* Begin DATA SECTION *
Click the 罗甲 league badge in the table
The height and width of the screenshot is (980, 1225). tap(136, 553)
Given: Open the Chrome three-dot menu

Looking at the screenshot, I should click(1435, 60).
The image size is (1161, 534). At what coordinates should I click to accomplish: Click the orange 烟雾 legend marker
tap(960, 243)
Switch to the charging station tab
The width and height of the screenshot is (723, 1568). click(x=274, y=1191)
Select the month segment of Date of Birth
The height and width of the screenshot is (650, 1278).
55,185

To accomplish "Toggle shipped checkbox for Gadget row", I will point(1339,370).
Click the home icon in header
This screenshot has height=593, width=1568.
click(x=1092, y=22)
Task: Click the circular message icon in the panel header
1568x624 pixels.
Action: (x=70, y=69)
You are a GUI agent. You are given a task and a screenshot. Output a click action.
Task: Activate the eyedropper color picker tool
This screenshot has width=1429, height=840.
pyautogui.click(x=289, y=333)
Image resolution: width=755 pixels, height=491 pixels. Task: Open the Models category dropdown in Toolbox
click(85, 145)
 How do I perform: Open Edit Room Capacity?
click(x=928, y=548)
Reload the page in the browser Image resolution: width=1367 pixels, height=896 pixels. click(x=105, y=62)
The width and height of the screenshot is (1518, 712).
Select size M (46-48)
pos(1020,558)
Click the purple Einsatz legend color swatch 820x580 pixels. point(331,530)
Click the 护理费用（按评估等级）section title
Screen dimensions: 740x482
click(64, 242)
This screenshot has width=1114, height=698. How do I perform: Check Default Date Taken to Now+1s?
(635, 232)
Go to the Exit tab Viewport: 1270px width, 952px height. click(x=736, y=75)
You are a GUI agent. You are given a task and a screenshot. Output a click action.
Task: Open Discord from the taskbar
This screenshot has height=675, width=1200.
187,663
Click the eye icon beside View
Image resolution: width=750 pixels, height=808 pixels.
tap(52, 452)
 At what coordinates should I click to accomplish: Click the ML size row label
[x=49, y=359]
* End DATA SECTION *
[EXERCISE]: Present every line of the data above as a numbered list, omitting the blank lines.

[FINISHED ANSWER]:
1. Click the 罗甲 league badge in the table
2. The height and width of the screenshot is (980, 1225). tap(136, 553)
3. Given: Open the Chrome three-dot menu
4. Looking at the screenshot, I should click(1435, 60).
5. The image size is (1161, 534). At what coordinates should I click to accomplish: Click the orange 烟雾 legend marker
6. tap(960, 243)
7. Switch to the charging station tab
8. The width and height of the screenshot is (723, 1568). click(x=274, y=1191)
9. Select the month segment of Date of Birth
10. The height and width of the screenshot is (650, 1278).
11. 55,185
12. To accomplish "Toggle shipped checkbox for Gadget row", I will point(1339,370).
13. Click the home icon in header
14. This screenshot has height=593, width=1568.
15. click(x=1092, y=22)
16. Task: Click the circular message icon in the panel header
17. 1568x624 pixels.
18. Action: (x=70, y=69)
19. You are a GUI agent. You are given a task and a screenshot. Output a click action.
20. Task: Activate the eyedropper color picker tool
21. This screenshot has width=1429, height=840.
22. pyautogui.click(x=289, y=333)
23. Image resolution: width=755 pixels, height=491 pixels. Task: Open the Models category dropdown in Toolbox
24. click(85, 145)
25.  How do I perform: Open Edit Room Capacity?
26. click(x=928, y=548)
27. Reload the page in the browser Image resolution: width=1367 pixels, height=896 pixels. click(x=105, y=62)
28. The width and height of the screenshot is (1518, 712).
29. Select size M (46-48)
30. pos(1020,558)
31. Click the purple Einsatz legend color swatch 820x580 pixels. point(331,530)
32. Click the 护理费用（按评估等级）section title
33. Screen dimensions: 740x482
34. click(64, 242)
35. This screenshot has width=1114, height=698. How do I perform: Check Default Date Taken to Now+1s?
36. (635, 232)
37. Go to the Exit tab Viewport: 1270px width, 952px height. click(x=736, y=75)
38. You are a GUI agent. You are given a task and a screenshot. Output a click action.
39. Task: Open Discord from the taskbar
40. This screenshot has height=675, width=1200.
41. 187,663
42. Click the eye icon beside View
43. Image resolution: width=750 pixels, height=808 pixels.
44. tap(52, 452)
45.  At what coordinates should I click to accomplish: Click the ML size row label
46. [x=49, y=359]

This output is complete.